I've been asked by my boss to bring some back - sorry if this sounds odd, but is there really a significant difference in taste between the Dublin and UK versions and would this also apply to bottles and cans?
I know that Guinness is brewed using local water supplies, but the taste issue has often intrigued me. Slainte!
Answers
No best answer has yet been selected by lodekka. Once a best answer has been selected, it will be shown here.
For more on marking an answer as the "Best Answer", please visit our FAQ.The reason it applies to cans is the same reason the pub stuff is different, the can's we have here have been brewed in this country using the UK water, the cans in Ireland have been produced in the Irish brewery.
Guinness is not made from Liffey water and the company themselves state that in blind tests you can't tell the difference between products brewed in different countries.
http://www.guinness.com/guinness/en_GB/knowing/pearls/faqs/0,6415,125495_126325,00.html
My own view is that you used to be able to tell the difference but a recent visit to Ireland left me thinking that this had changed.

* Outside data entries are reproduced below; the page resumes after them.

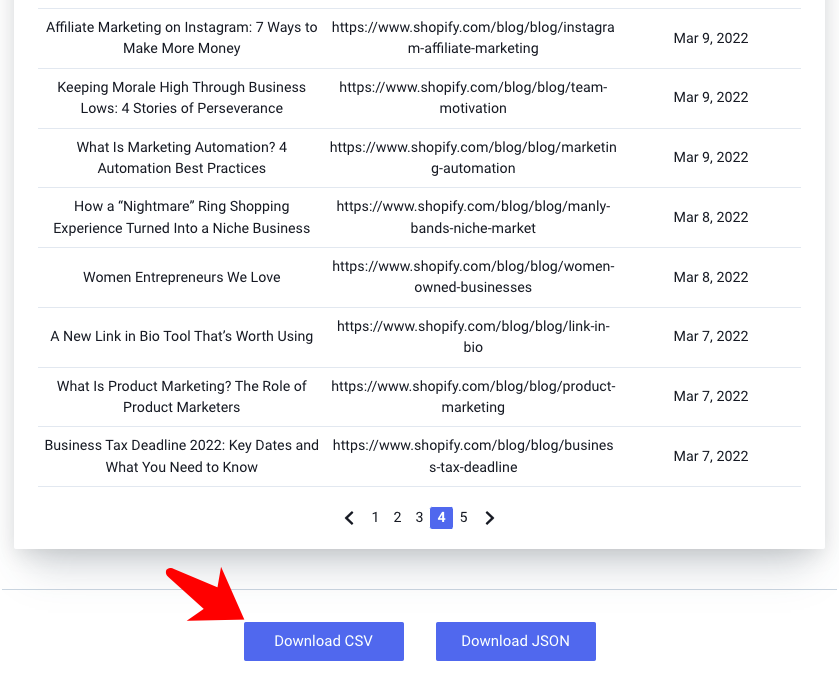Select 'What Is Product Marketing?' title cell
The image size is (839, 675).
click(x=182, y=396)
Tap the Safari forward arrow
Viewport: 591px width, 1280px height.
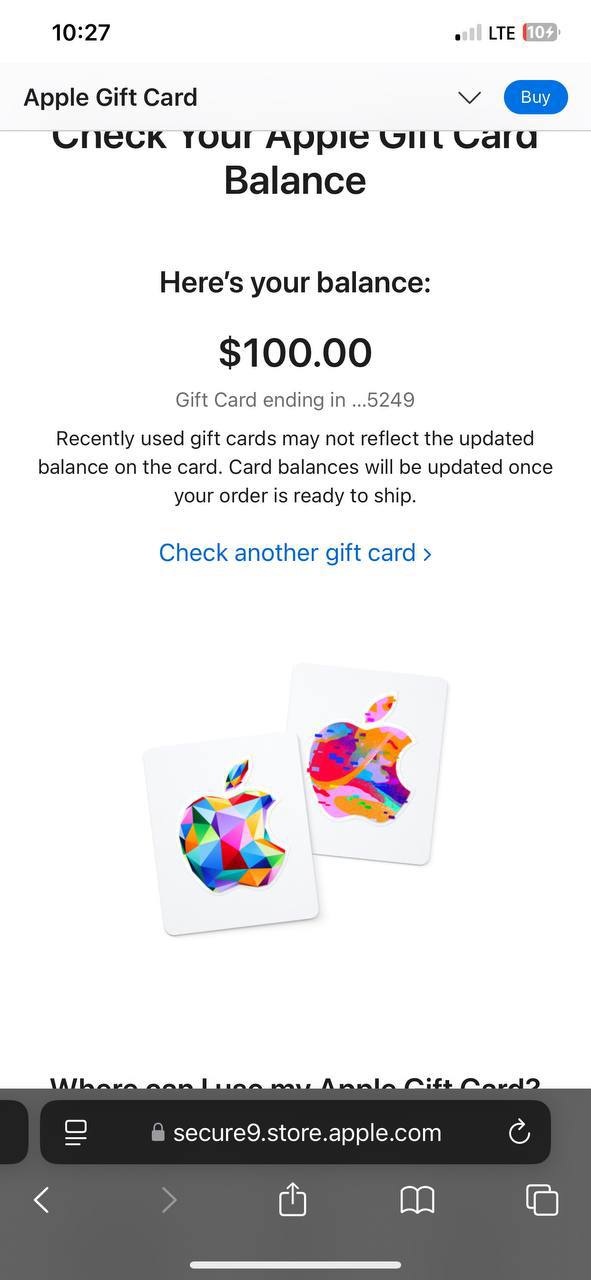pyautogui.click(x=169, y=1200)
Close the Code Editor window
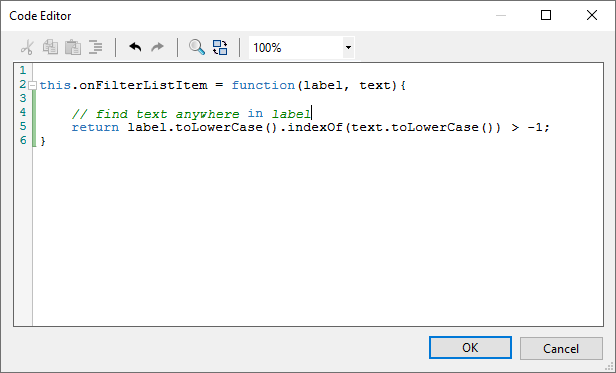616x373 pixels. pyautogui.click(x=592, y=15)
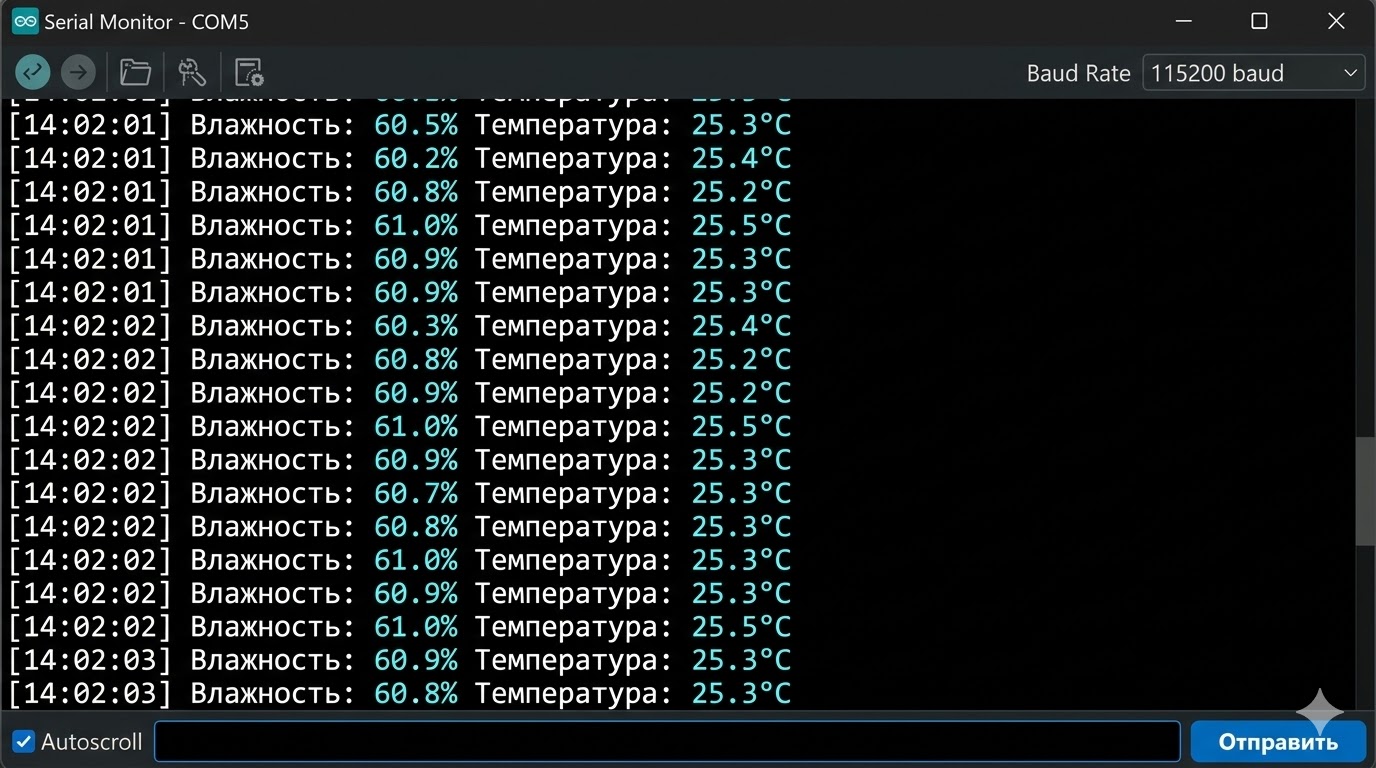Maximize the Serial Monitor window
Viewport: 1376px width, 768px height.
point(1260,21)
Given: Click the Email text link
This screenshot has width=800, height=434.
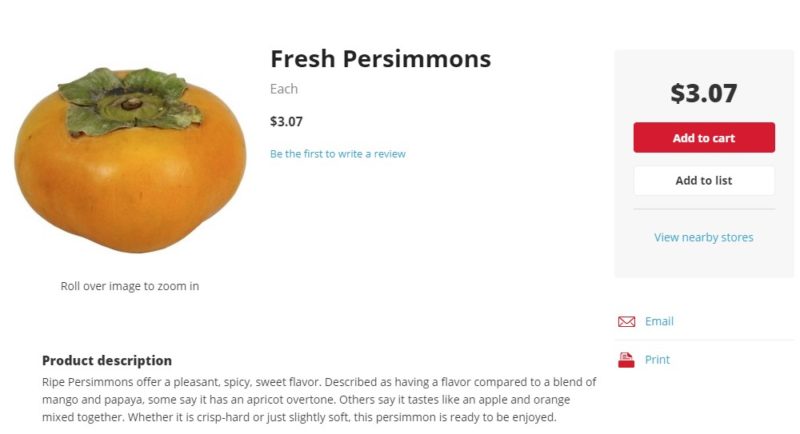Looking at the screenshot, I should point(659,321).
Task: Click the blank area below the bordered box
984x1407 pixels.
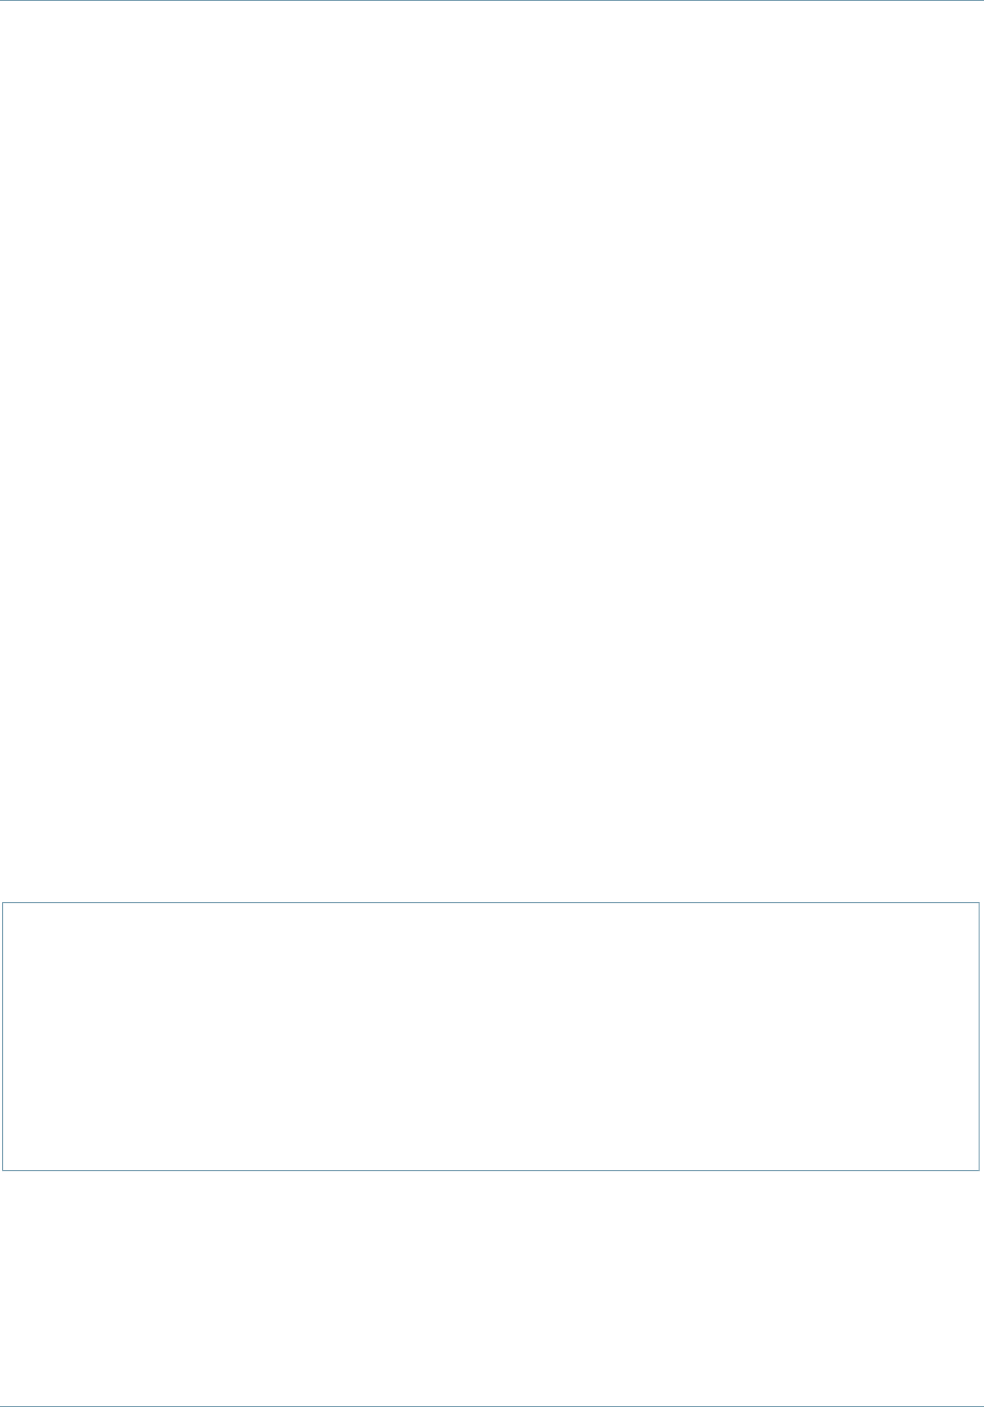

From Ireland myself, we used to call Guinness "Liffey Water" as a joky reference to the colour/state of the river rather than implying it was made from the water.
My brother and brother in law have lived in England several years now, and whatever the Guinness website claims about there being no difference; their first stop is the local for a pint of the real mccoy.
You could try bringing the draught Guinness cans home as they are as close to an Irish pint as you're likely to get. Why not set up a blind test at your local with them.
slainte
I drink Guinness both in Scotland and Ireland. So far I have never noticed the difference. The best Guinness I have ever tried was in an Irish bar in or near Dunedin, Florida. I was owned by an ex pro footballer, Alex ........, who once played for Hearts I think. It was poured by a Belfast born barmaid. Proving, I think, that it is all in the handling and storage. All views welcome.
Slainte math
I have always believed that there is a difference, but it's all a matter of individual taste.
I've always found Guinness in Ireland to be nothing short of the elixir of life, but not quite up to the mark in mainland UK.
The only place I have ever consumed it where it was on a par with Ireland is in Berlin, in the Irish Bar and the Irish Harp, oddly enough! That sort of dispels the rumour that Guiness 'does not travel well'.
Bloody hell I'm gagging for a pint from Ireland now!